In the early days of Slack, we were the heaviest users of the product. And so the way that we did a lot of the testing was that we released these features to ourselves. Now as the business grows — new people are joining every few weeks — we’re not yet the size of the 38,000 people that are at Oracle. And so we’ve had to build a lot of internal tooling, in terms of load testing, testing features at really, really large scales, because, and this is a good problem to have, no longer being the largest user.
Building engineering teams and being an engineer is much more than just writing code — it’s also fostering and creating inclusive, empowering cultures that get the best out of people with a wide range of diverse backgrounds.
And so we’ve had to then shift the mentality from “well we can release it to ourselves first,” to understanding how we can model and better understand the extremely high usage patterns of some of these huge corporations, to ensure that the infrastructure we build will work seamlessly, will work quickly, will deliver the results that we want at those huge scales.
Do you have any rules of thumb when it comes to buy vs. build? I know there’s especially with scalable architectures, there are always questions of whether to use a cloud service or do it in-house. Is there any sort of advice that you offer along those lines?
The cloud landscape is rapidly changing. I’ve been incredibly impressed with the diversification and the scale. The implication of that is that all of my rules of thumb are constantly changing because we are in a world with rapid, rapid change and rapid growth. The companies that built out their own data centers, 10-15 years ago, used a calculus that would be fundamentally different today. You see a lot of companies migrating from their own data centers to cloud, and then you see some companies migrating, cloud-first companies, migrating to their own data centers.

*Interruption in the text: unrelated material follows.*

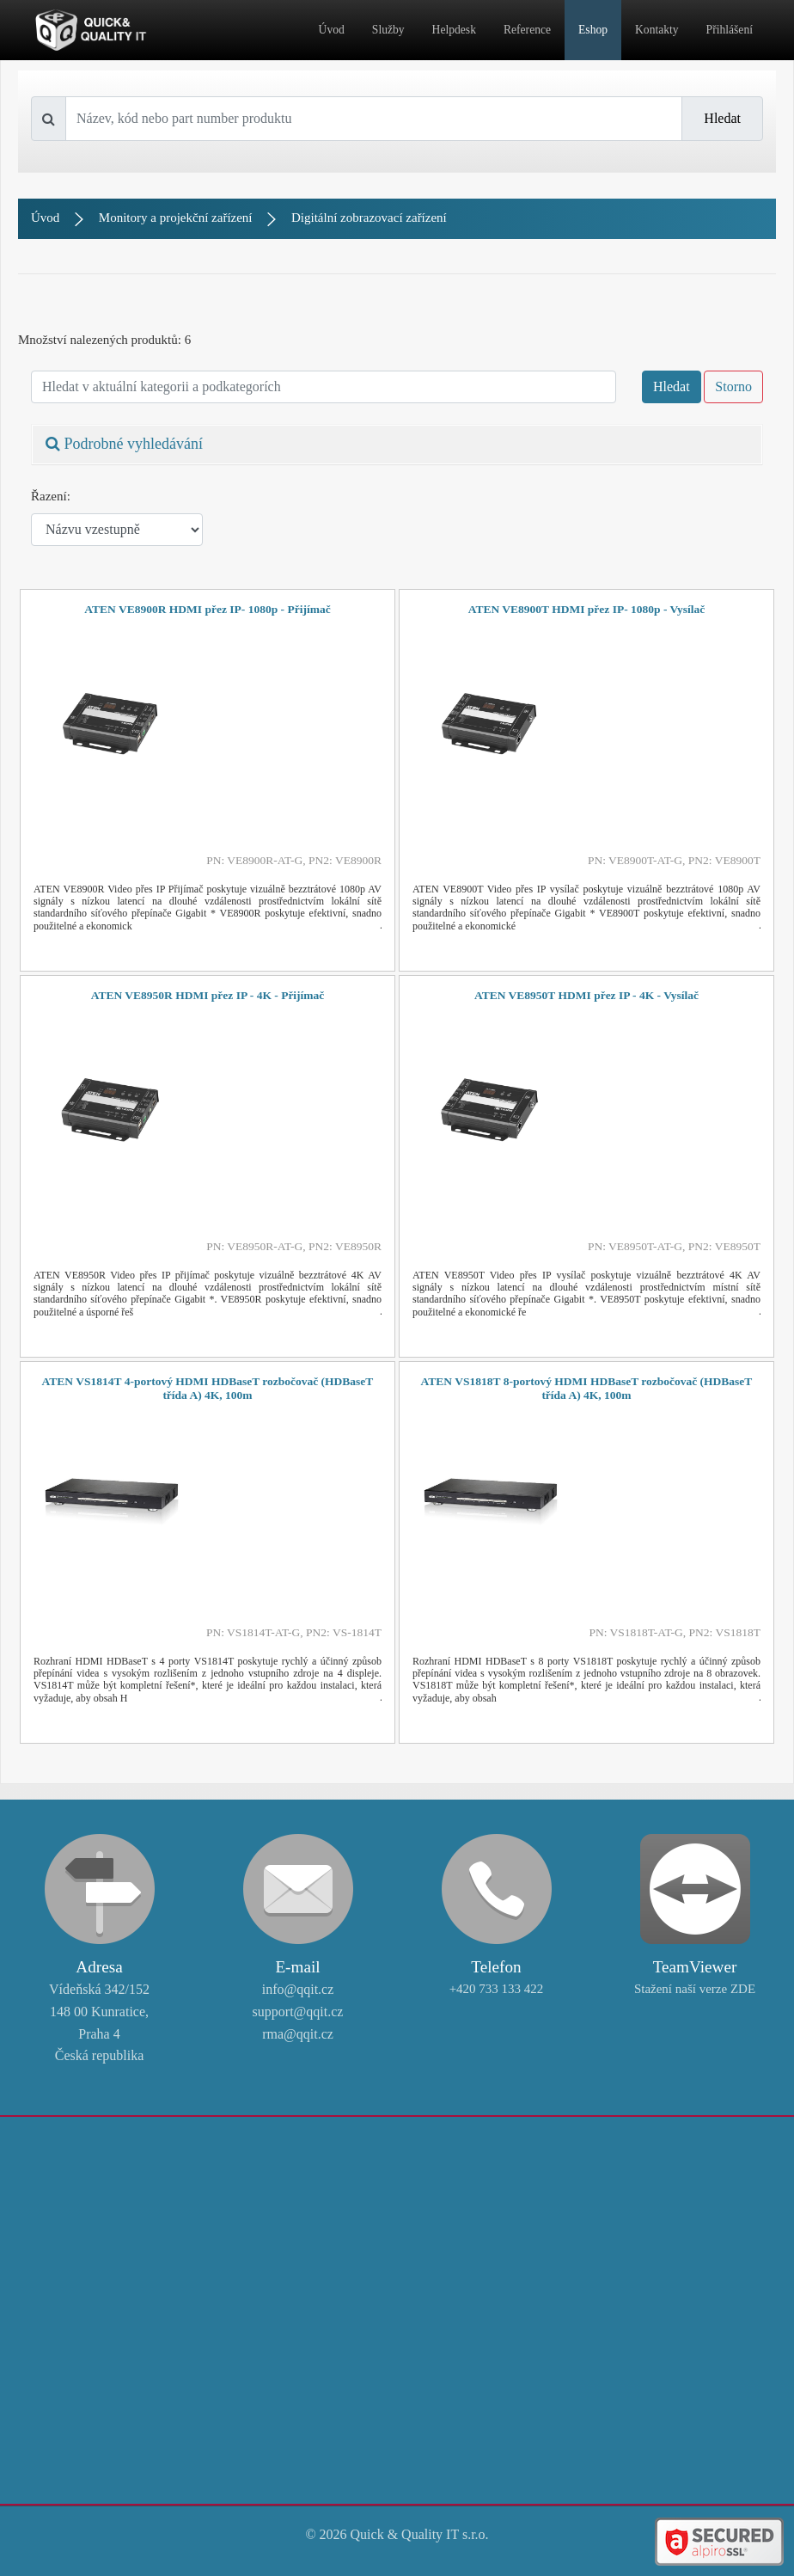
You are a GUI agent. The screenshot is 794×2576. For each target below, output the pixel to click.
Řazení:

And so it really depends on the type of business. In the data center case, it depends upon the volume where the data is going, and then there’s a huge cost factor there. Something it might make sense from a cost perspective, sometimes it might not. And so one of the things that we really pride ourselves on at Slack is the ability to iterate quickly and adjust to that rapidly changing environment. The decisions that we made four years ago, sometimes those are the correct decisions, and sometimes we’ve had to revise and do things differently, again because so many interesting things are happening in the cloud now.
Are you looking at microservices or DevOps? I would imagine you have a pretty agile shop to begin with.

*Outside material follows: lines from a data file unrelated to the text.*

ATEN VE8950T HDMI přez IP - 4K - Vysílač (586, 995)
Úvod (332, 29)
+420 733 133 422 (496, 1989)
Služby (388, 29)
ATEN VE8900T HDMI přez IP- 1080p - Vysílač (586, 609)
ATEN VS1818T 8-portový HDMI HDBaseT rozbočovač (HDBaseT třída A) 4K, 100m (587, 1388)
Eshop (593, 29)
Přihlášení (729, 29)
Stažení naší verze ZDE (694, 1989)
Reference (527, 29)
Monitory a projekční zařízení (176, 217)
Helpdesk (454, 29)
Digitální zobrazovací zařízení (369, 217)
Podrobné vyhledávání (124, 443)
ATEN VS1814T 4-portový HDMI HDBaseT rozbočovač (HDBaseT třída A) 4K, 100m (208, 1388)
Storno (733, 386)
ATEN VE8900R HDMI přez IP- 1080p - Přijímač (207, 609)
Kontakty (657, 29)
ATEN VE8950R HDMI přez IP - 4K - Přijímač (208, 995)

Yeah, so Slack, we just turned four years old. On one hand that’s a really young company, but on the other hand, things like Kubernetes and containerization weren’t mature enough at that time. I’m seeing a trend across the industry of operators becoming more like engineers. So operators are moving up the stacks, and developers are moving down the stacks. They also need to know how to deploy, monitor, alert on the services that they build.
And so we see that a lot at Slack, where teams have operators and engineers, because the skill sets are really coming together nicely. While we’re not an embedded model now we’re definitely thinking about that.

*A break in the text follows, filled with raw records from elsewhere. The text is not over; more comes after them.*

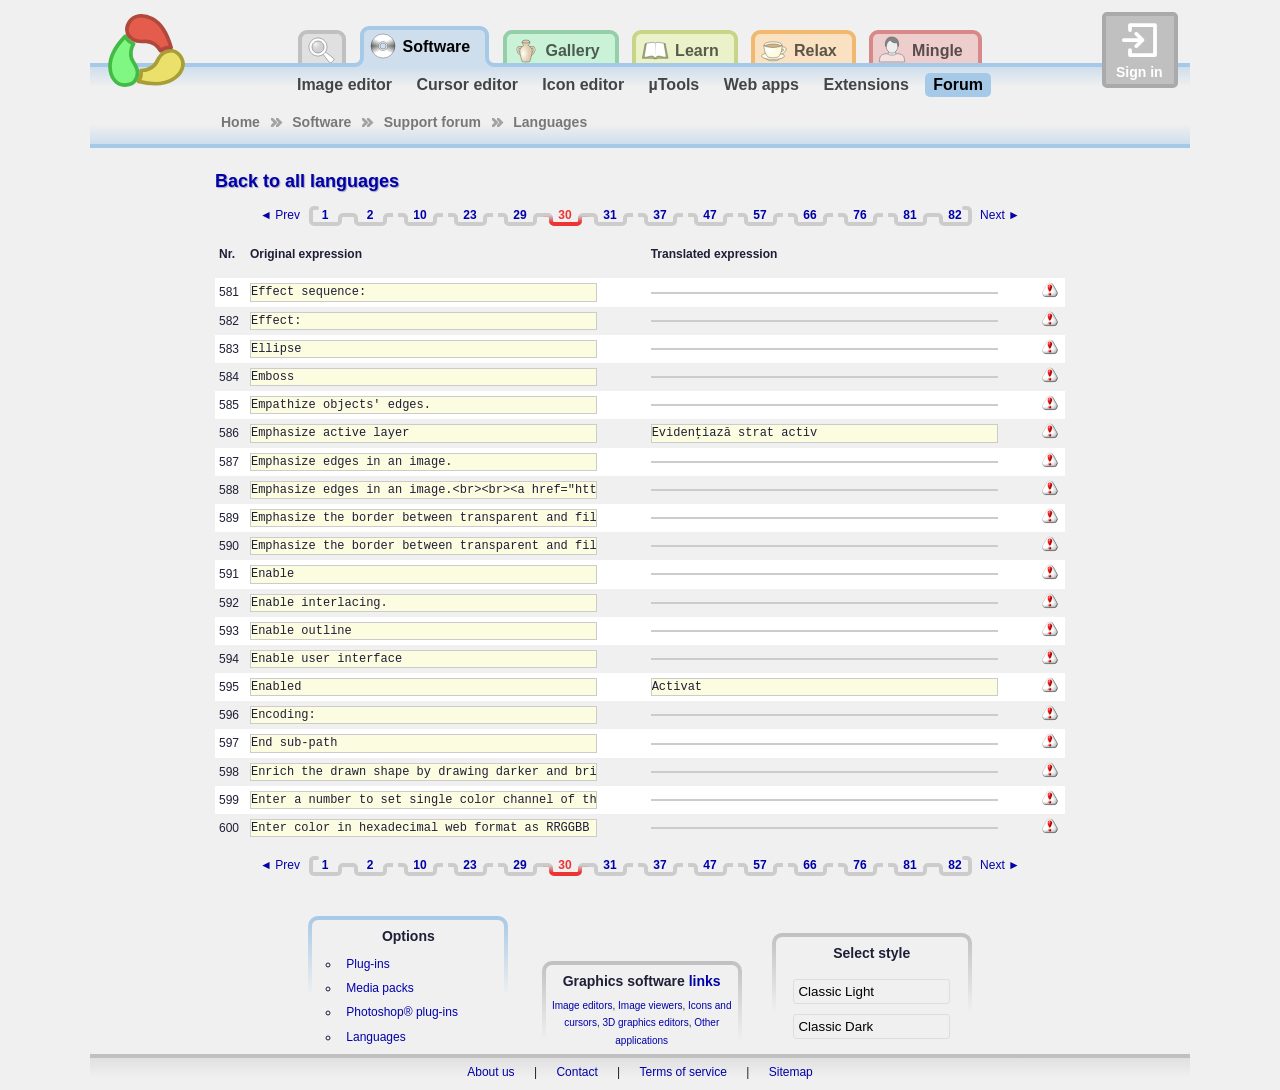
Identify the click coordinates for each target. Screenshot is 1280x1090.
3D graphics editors (645, 1022)
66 (809, 215)
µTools (674, 84)
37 (659, 215)
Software (321, 122)
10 (419, 215)
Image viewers (650, 1005)
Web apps (761, 84)
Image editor (344, 84)
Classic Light (836, 991)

So again, I think part of what’s so fun is this is a really diverse, changing landscape. So we have to adjust frequently, do that with diligence and care, so that we’re providing a service that is highly available, where companies can run their whole organization on Slack.
What is the importance of diversity in infrastructure?
Building engineering teams and being an engineer is much more than just writing code — it’s also fostering and creating inclusive, empowering cultures that get the best out of people with a wide range of diverse backgrounds. No one demographic has a monopoly on good engineering talent and ideas. So to get great infrastructure, you need people with differing backgrounds, approaches and thought processes. Only by bringing all these different experience sets and perspectives together can you be sure you’re building something truly excellent.